Published: October 19, 2019 17:02:09 | Updated: October 20, 2019 10:34:31


The government plans to set up a special 'cell’ to combat dengue and other vector-borne diseases in the wake of the most prolific outbreak of the virus on record this year.

Experts have been pressing for a contingency plan to effectively tackle these infectious diseases and on Saturday, LGRD Minister Md Tajul Islam announced that work is underway to establish a response unit at the ministry, reports bdnews24.com.

Speaking at a seminar titled “Vector problems in Bangladesh: an integrated management approach” organised by the Center for Governance Studies (CGS) in the capital, the minister said an additional secretary has been tasked with doing the due diligence.

State Minister for Information Dr Murad Hasan also spoke at the event moderated by the CGS Executive Director Zillur Rahman.

Representatives from the two city corporations of Dhaka, doctors, entomologists, scientists, and academics addressed the seminar.

The unprecedented spread of dengue this year took a heavy toll on thousands of people across Bangladesh.

As many as 250 fatalities were reported by hospitals all over the country although the government put the death toll at 98 so far after reviewing the cases.

At the height of the outbreak, panic-stricken people were seen queuing up in the diagnostic centers for voluntary testing as confusion reigned in the city corporations over the use of insecticides to exterminate the dengue-carrying aedes mosquitoes.

The High Court subsequently stepped in to stop a tussle between the Local Government Division and the two city corporations over the import of new insecticides.

Dhaka North City Corporation's Chief Health Officer Brig Gen Md Mominur Rahman Mamun admitted to a lack of 'knowledge' on various aspects tied to the prevention and containment of dengue on part of the authorities prior to a WHO mosquito expert's visit to Dhaka in August.

“There has been a knowledge gap.

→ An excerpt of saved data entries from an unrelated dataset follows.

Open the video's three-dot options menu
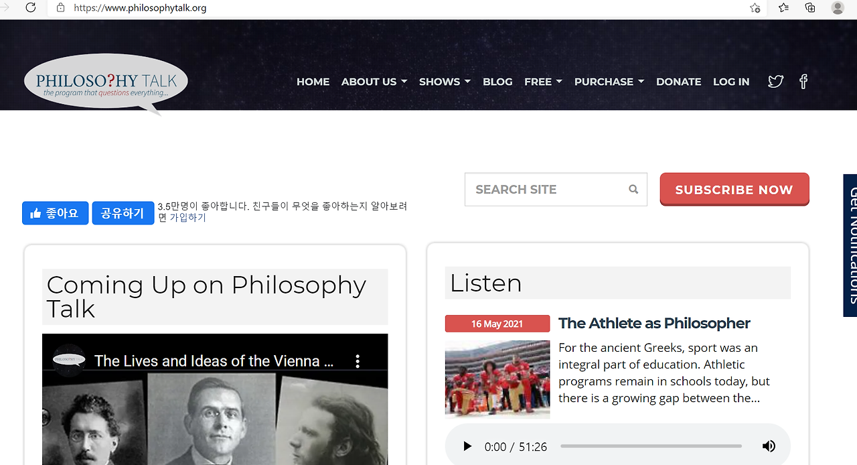 (x=358, y=361)
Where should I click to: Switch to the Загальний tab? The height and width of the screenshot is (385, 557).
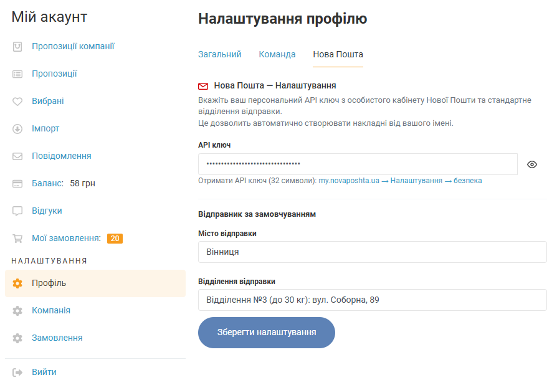219,55
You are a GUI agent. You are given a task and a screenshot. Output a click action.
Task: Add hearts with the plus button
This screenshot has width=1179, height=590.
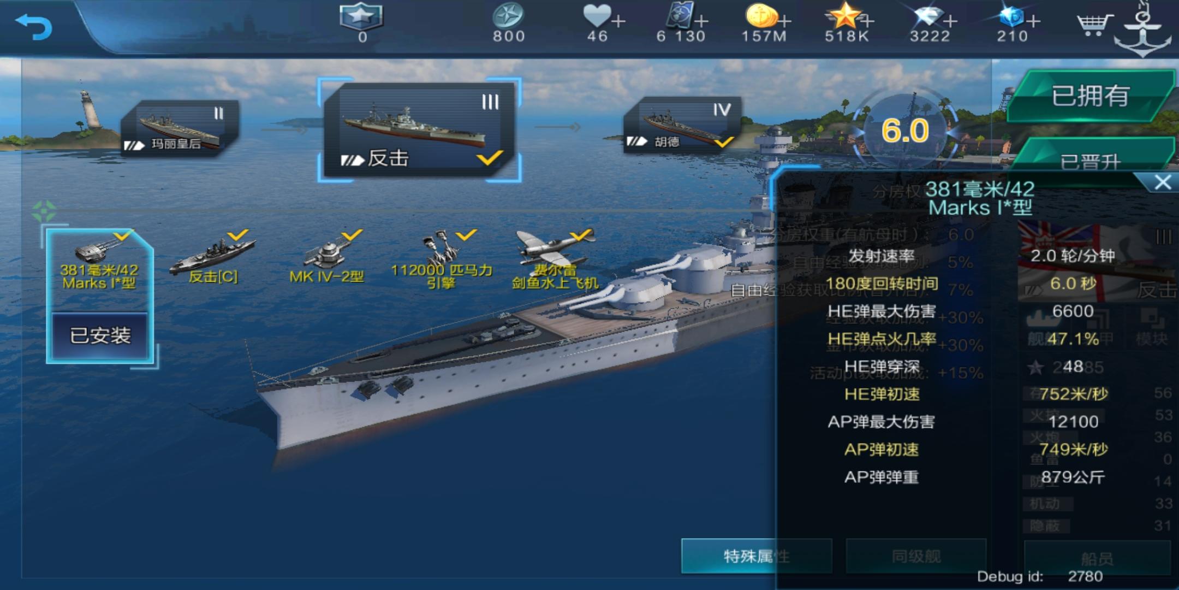tap(618, 21)
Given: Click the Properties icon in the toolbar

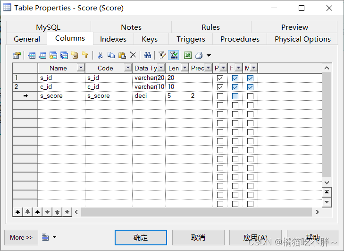Looking at the screenshot, I should pyautogui.click(x=17, y=55).
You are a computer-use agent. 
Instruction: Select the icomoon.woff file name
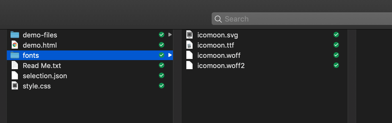219,56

We thought traditional fogging would kill aedes mosquito. But the WHO expert Dr BN Nagpal showed us that fogging does not help,” he said.

“We need to have a platform where everybody will come together with their knowledge and help to address the crisis,” he said, endorsing the mooted cell or central body for vector-borne diseases.

Mamun's Dhaka South City Corporation counterpart Brig Gen Dr Md Sharif Ahmed also acknowledged the failure to take timely steps to curb the outbreak.

“I agree that there was a lack of coordination and there was a problem at the individual level and that’s why we need to set up an intersectoral coordination mechanism,” he said.

State Minister Dr Murad noted that the authorities did not realise that the outbreak amounted to an 'intersectoral' problem which requires the concerted efforts of different governmental institutions to redress.

"Everybody thought it's the health ministry's job to address the problem. But it requires the coordinated efforts of the health, LGRD, environment and disaster management ministries," he said while suggesting the formation of an institute to address vector-borne diseases round the year .

Earlier, Dr Manjur A Chowdhury, an entymologist presenting the keynote paper, said despite the hard-earned successes with malaria, filariasis and kala-azar, among others, vector-borne diseases such as dengue and chikungunya are now emerging as threats to public health.

He also warned of new problems borne out of culex mosquitoes such as the West Nile disease, once the threat of dengue subsides in winter.

“We need to change the current vector management practice in Bangladesh,” he said, recommending a 'integrated vector management” programme to tackle the issue.

“This integrated management programme can be developed under the LGED ministry. Under this ministry, the Directorate of Mosquito Control can be strengthened sufficiently enough to undertake total mosquito- and vector-management operations throughout the country,” said Dr Manjur.

Kabirul Bashar, a zoology teacher at the Jahangirnagar University, urged the government to take preemptive measures to prevent another dengue calamity next year.

“The effects can be devastating in rural areas so we have to make preparations now,” he said. He also pointed to the lack of an “integrated approach” over the management of dengue for the scale of the outbreak this year.